うそつき。うそつき。うそつき、うそつき。うそつき!

うそは きらいだ。
にんげんは みんな うそをつく。
でも りんと ゆきおだけは おれに うそをつかなかった のに。



「エクソシストは、殺し屋じゃねーだろっ!?」
「離せって、言ってるんだ!!」
「ぐぁっ!」

ふっとぶ りんの からだ。
なにがおきたのか わからない。
だって りんは つよいんだ。 ゆきおの ちからで あんなふうに なんて おかしい。
じめんに ころがった りん。
うごかない。

うごかない。りんが。

「りんっ! りんに なにをした!!」

りんを まもらなきゃ。
しろうが いなくなって おれにやさしかった りん。
しろうと おなじこといった りん。

ゆきおは すきだけど りんをいじめるのは ゆるさない。
おれのなかの あくまのちが ぐるぐると からだをはしる。



あくまを ぜんぶ ころすって?
それなら りんも ころす?

なら そのまえに おれがゆきおを ころす。

よわい にんげんのからだ。
もとにもどって かみつけば どろにんぎょうのように ちぎれる。
あくまにもどって ひきさけば ただの ちとにくの かたまりになる。

かんたん だ。



ねこのまま みあげれば めがねごしに ゆきおの ひとみ。
こわいかと おもった そのいろは やさしくて。
ぎらぎらしてる とおもった そのひかりは かなしげで。


あれ?
なんで と おもった とき。


(にげろ!)

こえが あたまにひびいてきた。
さからうこと ゆるさない しろうみたいな こえ。
かってに からだが うごいて おれは はしりだしていた。
りんを のこしたまま。

さからえなかった。
おれは おどろいて なきながら もりのなかを はしった。
とおくへ。
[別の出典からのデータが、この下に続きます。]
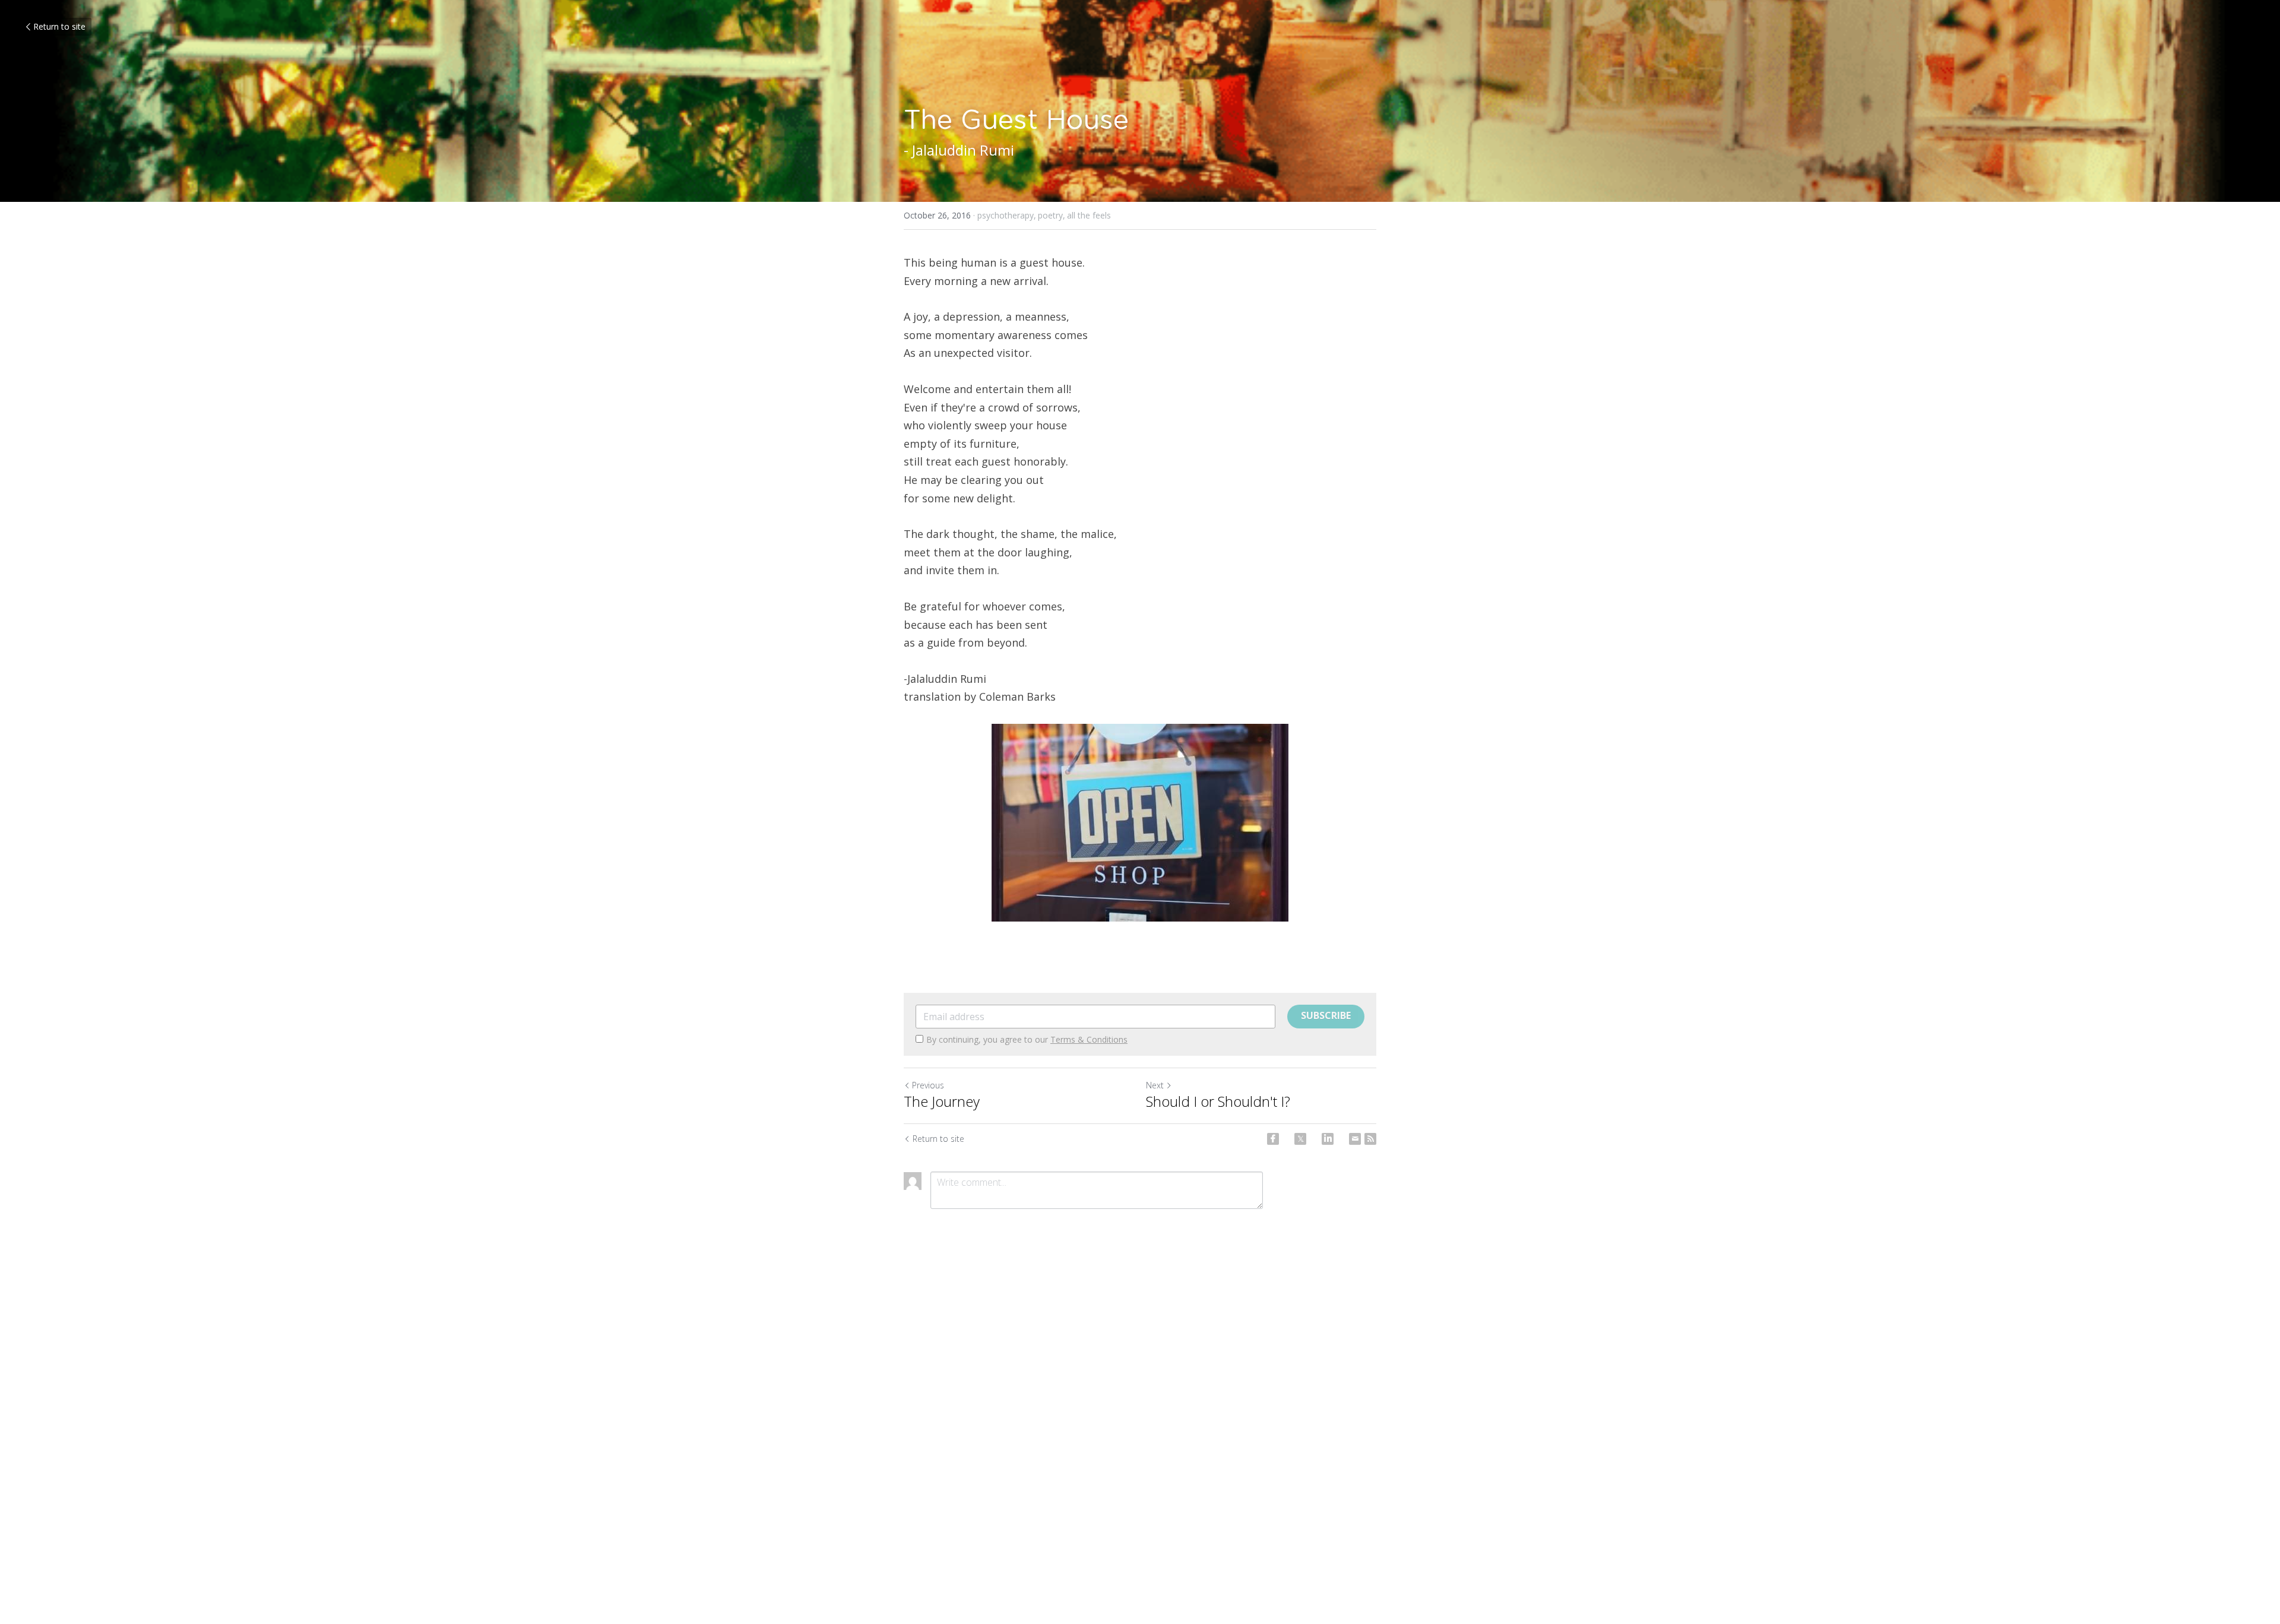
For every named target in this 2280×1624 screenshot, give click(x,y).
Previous (928, 1085)
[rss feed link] (1370, 1139)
すこしでも とおくへと。

りんを まもらなきゃと おもってたのに。




あれは ゆきおの こえだったと。
きづいたのは ずいぶん はなれてから。

おれにだけ とどいた ゆきおのこえ。

あくまは ころされるから。
りんのそばは あぶないから?
もしかしたら ゆきおは ばかだから あんなふうに おれを おいはらったのかな?


おれは もりのなかを あるきながら かんがえる。
あくまを ころすといった ゆきおの ことば。


そういえば どうして おれは ゆきおのことばが わかったんだろう。
あんなふうに はなせるのは りんだけ だったのに。




そんなこと おもいついたのは つぎのあさ おひさまが そらに のぼってからだった。